UE manifesta preocupação com planos do Irã de acelerar atividade nuclear

A chefe da Política Externa da União Europeia, Catherine Ashton, pediu nesta sexta-feira ao Irã que abandone sua meta declarada de acelerar as atividades nucleares, pois isso violaria as obrigações internacionais da República Islâmica.

Reuters

01 de fevereiro de 2013 | 14h05

O Irã anunciou planos de instalar e operar máquinas avançadas de enriquecimento de urânio, no que seria um salto tecnológico que lhe permitiria acelerar significativamente essa atividade que o Ocidente teme possa ser direcionada para o desenvolvimento de uma arma nuclear.

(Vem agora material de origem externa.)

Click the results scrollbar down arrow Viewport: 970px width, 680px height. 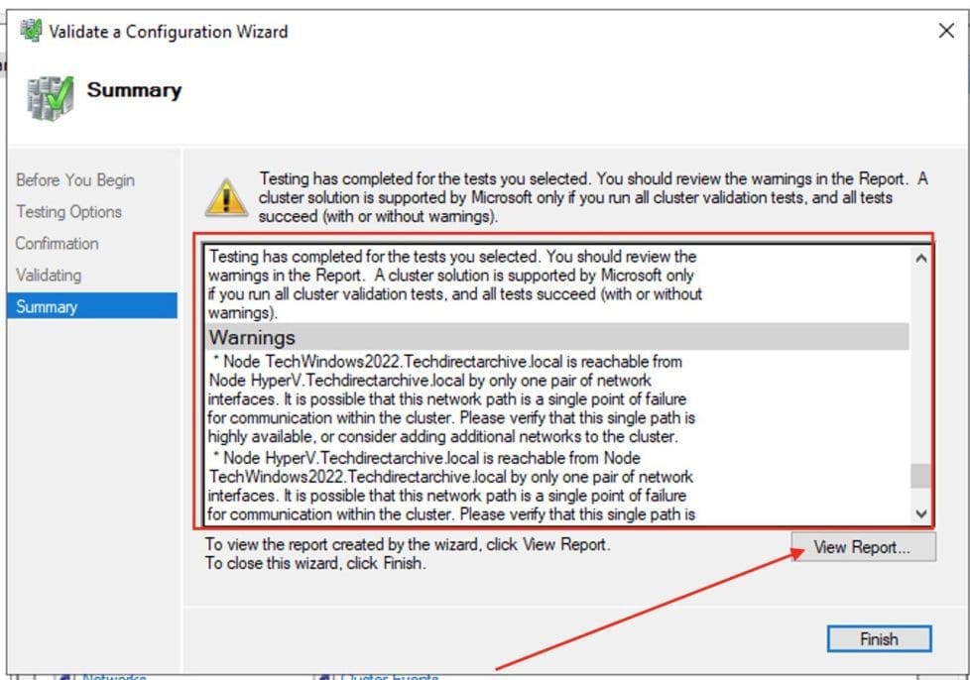pos(920,513)
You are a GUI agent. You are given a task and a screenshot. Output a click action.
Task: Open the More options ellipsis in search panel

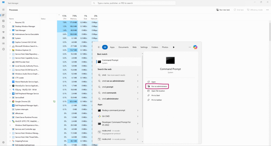pyautogui.click(x=189, y=47)
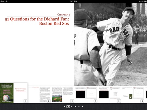Tap the Fenway Park photo thumbnail
Viewport: 147px width, 110px height.
point(57,98)
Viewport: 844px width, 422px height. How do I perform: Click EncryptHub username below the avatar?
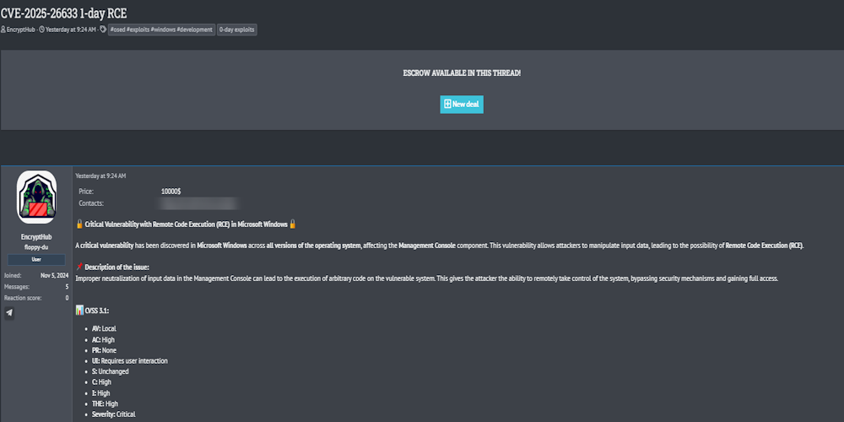coord(36,237)
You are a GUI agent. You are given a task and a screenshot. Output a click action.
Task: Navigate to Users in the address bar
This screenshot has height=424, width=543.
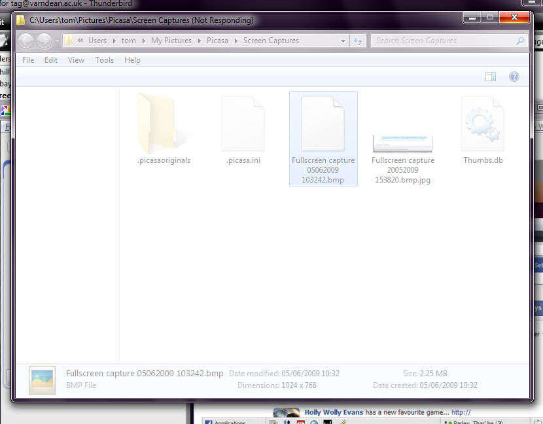(x=97, y=41)
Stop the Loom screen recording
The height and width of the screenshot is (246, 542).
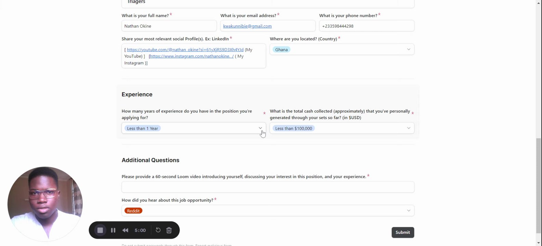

"Se o Irã decidir instalar centrífugas avançadas, isso poderia aumentar significativamente a produção de material enriquecido e aprofundar as preocupações já graves ... sobre a natureza exclusivamente pacífica do programa nuclear do Irã", disse uma porta-voz de Ashton.

O Irã nega que as atividades tenham qualquer intenção militar e diz que precisa de um programa nuclear para fins de pesquisa e de produção de energia.

França e Grã-Bretanha repetiram as preocupações de Ashton. Um porta-voz do Ministério das Relações Exteriores francês disse que o anúncio iraniano é um "sinal negativo" antes de possíveis negociações entre o Irã e seis potências mundiais sobre a atividade de enriquecimento de urânio.

Ashton está supervisionando os contatos com o Irã sobre a questão nuclear em nome da França, Grã-Bretanha, Alemanha, China, Rússia e Estados Unidos e pediu ao Irã a realização de uma rodada de negociações neste mês.

(Por Justyna Pawlak, reportagem adicional de Mohammed Abbas, em Londres; e de John Irish, em Paris)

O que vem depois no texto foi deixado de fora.